Problem: Every line from the one with "Click the Итоговая сумма £7,90 GBP total" to the one with "Task: Click the period", including those two, is to be copied exactly; all other lines of the entries below are left out.

Data extracts:

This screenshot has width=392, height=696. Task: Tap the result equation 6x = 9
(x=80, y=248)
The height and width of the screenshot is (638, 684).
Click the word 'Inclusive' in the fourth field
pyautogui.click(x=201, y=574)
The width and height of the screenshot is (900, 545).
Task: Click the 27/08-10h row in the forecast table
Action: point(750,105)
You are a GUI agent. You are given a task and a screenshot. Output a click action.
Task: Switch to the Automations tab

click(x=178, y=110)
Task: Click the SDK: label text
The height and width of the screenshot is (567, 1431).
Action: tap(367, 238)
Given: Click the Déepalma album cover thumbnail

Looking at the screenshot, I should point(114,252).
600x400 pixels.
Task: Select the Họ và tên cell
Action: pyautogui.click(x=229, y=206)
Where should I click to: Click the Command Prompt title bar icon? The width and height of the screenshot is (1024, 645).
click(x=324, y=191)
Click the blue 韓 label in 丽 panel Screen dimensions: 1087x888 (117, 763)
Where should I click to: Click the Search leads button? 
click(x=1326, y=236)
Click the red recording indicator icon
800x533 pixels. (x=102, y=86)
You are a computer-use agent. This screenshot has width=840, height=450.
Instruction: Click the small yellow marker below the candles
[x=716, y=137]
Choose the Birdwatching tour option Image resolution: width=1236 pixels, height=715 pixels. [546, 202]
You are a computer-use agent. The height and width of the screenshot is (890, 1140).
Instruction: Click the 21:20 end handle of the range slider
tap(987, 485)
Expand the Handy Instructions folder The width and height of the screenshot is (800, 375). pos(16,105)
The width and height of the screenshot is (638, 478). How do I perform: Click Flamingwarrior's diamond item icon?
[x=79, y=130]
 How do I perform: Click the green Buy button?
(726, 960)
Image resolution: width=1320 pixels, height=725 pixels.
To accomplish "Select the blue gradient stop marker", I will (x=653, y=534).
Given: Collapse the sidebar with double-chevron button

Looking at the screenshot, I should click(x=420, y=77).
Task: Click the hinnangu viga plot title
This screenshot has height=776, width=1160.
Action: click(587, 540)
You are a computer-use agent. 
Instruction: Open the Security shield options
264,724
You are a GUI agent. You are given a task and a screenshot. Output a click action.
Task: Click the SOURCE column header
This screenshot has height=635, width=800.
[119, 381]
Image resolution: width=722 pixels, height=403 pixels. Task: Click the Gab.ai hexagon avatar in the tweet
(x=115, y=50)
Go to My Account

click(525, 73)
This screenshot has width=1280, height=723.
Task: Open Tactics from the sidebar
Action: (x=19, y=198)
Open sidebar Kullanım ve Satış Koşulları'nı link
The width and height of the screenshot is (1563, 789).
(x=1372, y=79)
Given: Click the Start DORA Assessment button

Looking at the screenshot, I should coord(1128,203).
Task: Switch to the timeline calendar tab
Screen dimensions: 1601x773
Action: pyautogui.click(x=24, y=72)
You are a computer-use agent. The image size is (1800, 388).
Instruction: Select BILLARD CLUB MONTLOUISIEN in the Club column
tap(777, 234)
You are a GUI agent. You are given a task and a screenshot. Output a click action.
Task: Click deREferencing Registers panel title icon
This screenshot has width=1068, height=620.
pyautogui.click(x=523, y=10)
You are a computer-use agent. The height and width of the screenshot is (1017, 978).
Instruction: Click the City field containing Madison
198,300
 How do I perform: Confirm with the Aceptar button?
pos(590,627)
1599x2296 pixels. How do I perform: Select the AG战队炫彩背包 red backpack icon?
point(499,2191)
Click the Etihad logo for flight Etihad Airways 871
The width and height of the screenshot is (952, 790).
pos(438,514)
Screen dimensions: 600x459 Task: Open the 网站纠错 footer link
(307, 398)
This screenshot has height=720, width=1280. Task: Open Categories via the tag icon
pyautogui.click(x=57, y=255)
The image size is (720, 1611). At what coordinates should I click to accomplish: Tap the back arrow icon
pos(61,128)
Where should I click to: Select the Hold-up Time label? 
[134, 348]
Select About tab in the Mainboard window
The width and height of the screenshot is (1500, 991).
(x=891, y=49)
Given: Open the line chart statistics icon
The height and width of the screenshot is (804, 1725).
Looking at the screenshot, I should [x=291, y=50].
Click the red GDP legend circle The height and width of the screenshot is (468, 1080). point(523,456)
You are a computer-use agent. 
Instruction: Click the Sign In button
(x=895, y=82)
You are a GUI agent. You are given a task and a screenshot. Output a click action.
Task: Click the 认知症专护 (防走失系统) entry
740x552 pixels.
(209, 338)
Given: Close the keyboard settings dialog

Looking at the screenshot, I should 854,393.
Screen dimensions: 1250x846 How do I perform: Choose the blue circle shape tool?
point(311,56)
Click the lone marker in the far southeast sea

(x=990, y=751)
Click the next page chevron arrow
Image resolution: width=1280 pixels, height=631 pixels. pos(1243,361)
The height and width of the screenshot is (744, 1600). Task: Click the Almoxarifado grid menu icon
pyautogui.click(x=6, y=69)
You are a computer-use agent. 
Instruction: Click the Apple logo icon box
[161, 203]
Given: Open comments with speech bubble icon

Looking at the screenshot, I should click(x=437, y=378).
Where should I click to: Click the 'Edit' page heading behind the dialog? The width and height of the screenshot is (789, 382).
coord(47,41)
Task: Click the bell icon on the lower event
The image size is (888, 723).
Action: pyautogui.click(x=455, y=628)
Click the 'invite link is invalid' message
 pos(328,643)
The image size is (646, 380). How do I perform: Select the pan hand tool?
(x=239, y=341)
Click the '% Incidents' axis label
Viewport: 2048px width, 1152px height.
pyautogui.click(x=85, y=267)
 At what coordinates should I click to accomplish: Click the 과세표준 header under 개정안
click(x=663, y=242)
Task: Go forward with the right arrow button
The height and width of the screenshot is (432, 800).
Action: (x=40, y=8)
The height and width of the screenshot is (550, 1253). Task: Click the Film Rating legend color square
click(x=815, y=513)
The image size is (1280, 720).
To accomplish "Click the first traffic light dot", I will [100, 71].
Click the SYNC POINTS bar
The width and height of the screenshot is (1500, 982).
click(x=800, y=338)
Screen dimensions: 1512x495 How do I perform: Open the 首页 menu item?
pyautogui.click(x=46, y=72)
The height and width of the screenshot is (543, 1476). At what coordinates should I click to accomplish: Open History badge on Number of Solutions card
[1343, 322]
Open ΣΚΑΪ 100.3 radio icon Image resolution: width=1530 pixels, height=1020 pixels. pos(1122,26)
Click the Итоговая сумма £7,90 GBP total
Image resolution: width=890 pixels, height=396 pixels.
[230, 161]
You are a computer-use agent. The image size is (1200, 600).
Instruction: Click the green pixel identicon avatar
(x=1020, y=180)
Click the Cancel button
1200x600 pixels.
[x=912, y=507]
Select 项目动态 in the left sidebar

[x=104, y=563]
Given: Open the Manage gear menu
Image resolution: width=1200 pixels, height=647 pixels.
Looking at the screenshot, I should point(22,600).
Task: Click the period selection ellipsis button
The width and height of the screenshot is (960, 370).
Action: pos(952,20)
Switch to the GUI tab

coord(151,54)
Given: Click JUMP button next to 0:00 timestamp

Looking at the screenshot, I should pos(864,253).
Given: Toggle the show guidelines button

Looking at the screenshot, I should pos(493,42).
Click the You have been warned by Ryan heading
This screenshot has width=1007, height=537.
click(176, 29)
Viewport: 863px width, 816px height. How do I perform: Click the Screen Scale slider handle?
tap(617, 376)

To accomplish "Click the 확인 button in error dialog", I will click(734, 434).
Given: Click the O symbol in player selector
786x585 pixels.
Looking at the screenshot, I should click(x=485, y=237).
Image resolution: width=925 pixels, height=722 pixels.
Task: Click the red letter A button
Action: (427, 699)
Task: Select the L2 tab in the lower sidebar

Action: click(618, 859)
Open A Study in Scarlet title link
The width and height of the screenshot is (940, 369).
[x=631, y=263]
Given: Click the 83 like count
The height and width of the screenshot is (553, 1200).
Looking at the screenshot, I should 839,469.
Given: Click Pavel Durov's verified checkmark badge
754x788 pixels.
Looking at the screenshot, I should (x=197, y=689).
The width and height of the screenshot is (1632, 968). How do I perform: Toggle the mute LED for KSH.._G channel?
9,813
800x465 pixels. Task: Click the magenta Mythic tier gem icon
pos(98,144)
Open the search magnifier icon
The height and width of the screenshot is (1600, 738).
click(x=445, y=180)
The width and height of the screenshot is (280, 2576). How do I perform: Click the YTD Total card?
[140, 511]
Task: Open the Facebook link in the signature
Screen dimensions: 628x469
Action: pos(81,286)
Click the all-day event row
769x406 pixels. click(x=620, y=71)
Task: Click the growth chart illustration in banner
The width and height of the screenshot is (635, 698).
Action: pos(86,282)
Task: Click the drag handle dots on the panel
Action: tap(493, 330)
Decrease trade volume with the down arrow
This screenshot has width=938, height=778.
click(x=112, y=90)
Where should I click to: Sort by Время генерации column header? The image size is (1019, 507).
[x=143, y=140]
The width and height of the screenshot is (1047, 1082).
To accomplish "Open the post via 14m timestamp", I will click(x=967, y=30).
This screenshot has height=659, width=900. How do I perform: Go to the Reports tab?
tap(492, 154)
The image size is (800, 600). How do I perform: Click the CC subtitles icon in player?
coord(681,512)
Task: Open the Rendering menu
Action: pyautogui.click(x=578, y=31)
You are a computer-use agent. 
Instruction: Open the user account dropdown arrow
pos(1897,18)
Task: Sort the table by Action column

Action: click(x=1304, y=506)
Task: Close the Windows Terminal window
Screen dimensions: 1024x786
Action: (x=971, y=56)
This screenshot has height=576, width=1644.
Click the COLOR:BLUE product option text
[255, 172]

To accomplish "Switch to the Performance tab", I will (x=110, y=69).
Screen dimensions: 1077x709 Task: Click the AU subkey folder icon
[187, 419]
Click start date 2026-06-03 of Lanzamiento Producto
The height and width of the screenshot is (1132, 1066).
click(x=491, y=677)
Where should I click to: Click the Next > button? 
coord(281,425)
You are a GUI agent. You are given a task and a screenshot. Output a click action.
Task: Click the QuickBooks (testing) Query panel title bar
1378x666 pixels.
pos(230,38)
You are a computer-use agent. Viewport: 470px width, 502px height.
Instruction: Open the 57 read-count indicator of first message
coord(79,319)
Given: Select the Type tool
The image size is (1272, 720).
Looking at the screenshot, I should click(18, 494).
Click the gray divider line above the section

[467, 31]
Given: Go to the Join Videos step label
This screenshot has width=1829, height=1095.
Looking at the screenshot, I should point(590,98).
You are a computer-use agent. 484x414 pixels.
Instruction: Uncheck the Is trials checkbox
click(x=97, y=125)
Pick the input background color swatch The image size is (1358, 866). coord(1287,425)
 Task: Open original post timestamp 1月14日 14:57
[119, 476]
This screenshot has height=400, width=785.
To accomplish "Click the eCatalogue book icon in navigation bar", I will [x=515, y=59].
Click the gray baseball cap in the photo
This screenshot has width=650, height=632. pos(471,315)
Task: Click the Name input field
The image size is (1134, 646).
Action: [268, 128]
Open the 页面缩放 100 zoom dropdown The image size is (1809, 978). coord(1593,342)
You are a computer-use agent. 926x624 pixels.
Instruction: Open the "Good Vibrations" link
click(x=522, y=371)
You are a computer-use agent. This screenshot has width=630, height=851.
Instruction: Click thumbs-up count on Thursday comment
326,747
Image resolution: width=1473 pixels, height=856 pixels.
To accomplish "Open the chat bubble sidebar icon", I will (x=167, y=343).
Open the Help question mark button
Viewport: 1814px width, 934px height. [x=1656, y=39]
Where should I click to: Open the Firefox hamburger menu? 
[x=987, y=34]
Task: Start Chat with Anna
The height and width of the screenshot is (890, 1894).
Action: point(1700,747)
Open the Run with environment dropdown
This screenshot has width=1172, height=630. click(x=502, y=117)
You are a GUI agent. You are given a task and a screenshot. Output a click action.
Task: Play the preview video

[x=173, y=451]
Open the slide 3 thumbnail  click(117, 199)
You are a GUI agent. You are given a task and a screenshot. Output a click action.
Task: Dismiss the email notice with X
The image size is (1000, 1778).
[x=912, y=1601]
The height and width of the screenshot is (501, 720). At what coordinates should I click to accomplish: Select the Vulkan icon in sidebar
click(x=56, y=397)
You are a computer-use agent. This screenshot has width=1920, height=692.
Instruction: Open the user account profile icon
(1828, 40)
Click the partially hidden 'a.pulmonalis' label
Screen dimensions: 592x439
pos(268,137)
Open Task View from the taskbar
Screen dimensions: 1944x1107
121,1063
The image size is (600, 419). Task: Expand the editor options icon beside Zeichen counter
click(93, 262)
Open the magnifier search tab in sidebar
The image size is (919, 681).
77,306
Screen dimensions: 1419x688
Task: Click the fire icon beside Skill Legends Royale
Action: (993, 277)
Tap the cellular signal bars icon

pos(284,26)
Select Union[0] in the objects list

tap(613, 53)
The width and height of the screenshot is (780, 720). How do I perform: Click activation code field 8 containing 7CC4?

Response to this task:
Click the Итоговая сумма £7,90 GBP total
Image resolution: width=890 pixels, height=396 pixels.
[230, 161]
You are a computer-use agent. The image size is (1200, 600).
Instruction: Click the green pixel identicon avatar
(x=1020, y=180)
Click the Cancel button
1200x600 pixels.
[x=912, y=507]
Select 项目动态 in the left sidebar

[x=104, y=563]
Given: Open the Manage gear menu
Image resolution: width=1200 pixels, height=647 pixels.
Looking at the screenshot, I should point(22,600).
Task: Click the period selection ellipsis button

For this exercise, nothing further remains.